What are the devilish details behind this deception?
The law does not weaken rights to public dissent, but 96% of whistleblowers first raise their concerns within the organization where they work. They do so as part of their job duties and through internal institutional checks and balances when necessary. Therein lies the Achilles heel. By the time whistleblowers go public, they will already be legally defenseless against dismissal, because the amendments create a gauntlet for internal reports that are virtually impossible to survive.
First, the employee must have “conclusive knowledge” of corruption-related guilt.
The European Union’s new directive to protect whistleblowers and consensus global standards only requires a reasonable belief that the information is true. This is because whistleblowers are witnesses, not substitutes for prosecutors or courts. These amendments would require them to have much more evidence just to be eligible for any protection when reporting concerns than prosecutors need to put someone in jail.
Second, employees can only make protected reports to the organizational chief. This cancels rights for every other normal route to communicate concerns within an organization, such as to supervisors, auditors, and compliance officers. If the top boss is not available, there is nowhere to turn with rights.
Even reporting to the organizational chief is not safe, however, unless the employee can prove ”conclusive knowledge” the boss is innocent of involvement with the corruption. How can an employee ever have that degree of knowledge?
The bottom line? There is no safe outlet for employees to blow the whistle where they work. They only can keep their rights by going behind their employer’s back and reporting directly to the government. In other words, if you are not a snitch, you lose your rights and are legally defenseless.

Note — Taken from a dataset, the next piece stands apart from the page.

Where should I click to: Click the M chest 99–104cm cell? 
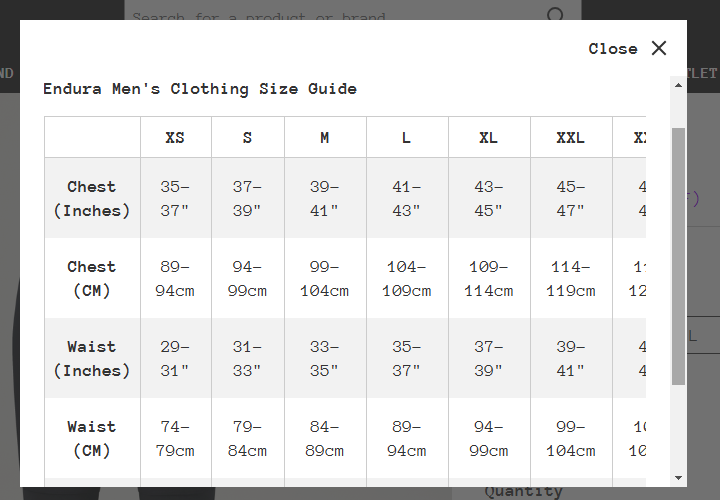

It gets even worse after going to the government. To retain rights, they must reveal their sources, including all who helped them gather evidence. Again, they will have to be snitches. The inevitable result would be isolating whistleblowers by making them a real threat to all who assist in challenging corruption but do not want to be revealed.
This is a double-barreled attack both on protection and the effective reporting of corruption.
As the first principle for whistleblower rights, solidarity is essential both for survival and for a report with the necessary evidence to make a difference. It takes a whole team to blow the whistle responsibly. If the law only protects the final messenger of the report and exposes the supporting team, it will be a powerful weapon against its own stated purposes.
These amendments defy the EU Directive’s genuine rights, which 27 EU member nations must adopt this year and is a criterion to approve new members. They cannot coexist with the Council of Europe’s Committee of Ministers 2014 Recommendation the protection of whistleblowing, which Ukraine is subject along with 46 other countries in Europe.
That is why the Whistleblowing International Network (WIN), with the backing of 40 whistleblower support, transparency, and good government NGOs, urge President Volodymyr Zelensky to veto draft law #3450 and send it back to parliament to remove the poison pill amendments while keeping the much-needed whistleblower reporting channel.
The integrity of Ukraine’s anti-corruption commitment is in Zelensky’s hands. Unless he vetoes this outrage and sends it back to parliament to fix, so-called whistleblower rights will be dangerous, and Ukraine will defy the EU’s mandate to fight corruption through freedom of speech. Whistleblowers are indeed the true Servants of the People.
Anna Myers is executive director of the Whistleblowing International Network (WIN) and Tom Devine is legal director of the Government Accountability Project in Washington D.C., and a trustee of WIN.